Hacker News new | ask | show | jobs
by r_singh 227 days ago
The Internet isn’t possible without scraping. For all the sentiment against scraping public data, doing so remains legal and essential to a lot of the services we use everyday. I think setting guidelines and shaping the web for reduced friction aimed at fair usage rather than turning it political would be the right thing to do.
3 comments

There were already guidelines, these trash people aren’t following them. That’s why there’s now “sentiment” against them.
It’s fair to be angry at abuse and "aggressive bots", but it's important to remember most large platforms—including the ones being scraped—built their own products on scraping too.

I run an e-commerce-specific scraping API that helps developers access SERP, PDP, and reviews data. I've noticed the web already has unsaid balances: certain traffic patterns and techniques are tolerated, others clearly aren’t. Most sites handle reasonable, well-behaved crawlers just fine.

Platforms claim ownership of UGC and public data through dark patterns and narrative control. The current guidelines are a result of supplier convenience, and there are several cases where absolutely fundamental web services run by the largest companies in the world themselves breach those guidelines (including those funded by the fund running this site). We need standards that treat public data as a shared resource with predictable, ethical access for everyone, not just for those with scale or lobbying power.

If you’re running a well-behaved crawler (for example one that respects nofollow, and doesn’t try every single product filter combination it can find) then fine. If you don’t, then I don’t have any sympathy for the consequences that your niche of the industry caused.

Not everyone has the budget for unlimited bandwidth and compute, and in several of my clients’ cases that’s been >95% of all traffic.

People running these bots with AI/VC capital are just script kiddies that forgot that not every site is a boatload of app servers behind Cloudflare.

My service only extracts public data major retailers, not indie sites, and deducts more credits for lower-traffic domains to offset load differences.

It would be great if there were reliable ways to distinguish good bots from bad ones — many actually improve discoverability and sales.
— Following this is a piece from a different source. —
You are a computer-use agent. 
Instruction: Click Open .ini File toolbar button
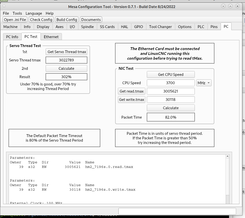[x=15, y=20]
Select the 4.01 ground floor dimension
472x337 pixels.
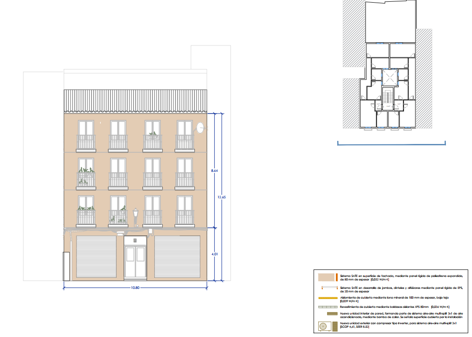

I see this with affiliate shopping sites that depend on e-commerce data, though that impact is hard to trace directly.

The bad actors are the ones cloning sites or using data for manipulation and propaganda.

Well sure, but these guidelines exist, the robots.txt guidelines has been an industry-led, self-governing / self-restrictive standard. But newer bots ignore them. It'll take years for legislation to catch up, and even then it would be by country or region, not something global because that's not how the internet works.

Even if there is legislation or whatever, you can sue an OpenAI or a Microsoft, but starting a new company that does scraping and sells it on to the highest bidder is trivial.

As the legal history around scraping shows, it’s almost always the smaller company that gets sued out of existence. Taking on OpenAI or Microsoft, as you suggest, isn’t realistic — even governments often struggle to hold them accountable.

And for the record, large companies regularly ignore robots.txt themselves: LinkedIn, Google, OpenAI, and plenty of others.

The reality is that it’s the big players who behave like the aggressors, shaping the rules and breaking them when convenient. Smaller developers aren’t the problem, they’re just easier to punish.

What ? What do you mean ?
As posted in another comment, they run a scraping API. I think their opinion is at least slightly biased.
To be fair the heyday of unshit search was driven by mostly-consensual scraping.

Today there are far too many people scraping stuff that isn't intended to be scraped, for profit, and doing it in a heavy-handed way that actually does have a negative and continuous effect on the victim's capacity.

Everyone from AI services too lazy or otherwise unwilling to cache to companies exfiltrating some kind of data for their own commercial purposes.

With peering bandwidth being freely distributed to ISPs and consumers being fed media and subsidised services up until their necks makes the counter argument smell of narrative control rather than technical or financial constraints

But as I’m growing older I’m learning that the tech industry is mostly politically driven and relies on truth obfuscation as explained by Peter Thiel rather than real empowerment

It’s facilitating accumulation of control and power at an unparalleled pace. If anything it’s proving to be more unjust than the feudal systems it promises to replace.

I may have been too harsh. I love capitalism, technology, and software—they’ve built a meritocratic world and given me the tools to build my own life.

AI and technology feel like my best friend, but also my worst enemy when they edge toward learned helplessness. That tension exists with anything we depend on: the closer we get, the more power it holds.

The relationship between user and technology is becoming deeply intimate as systems gain reach and control. It’s important to stay optimistic but skeptical—and to keep protesting everything—because the work is moving faster than our ability to register its consequences.

Reading back, I realise I drifted into more of a monologue than a conversation. I get carried away when I’m trying to reason things out in public. Still, I stand by the core point about balance and transparency in how we shape the web.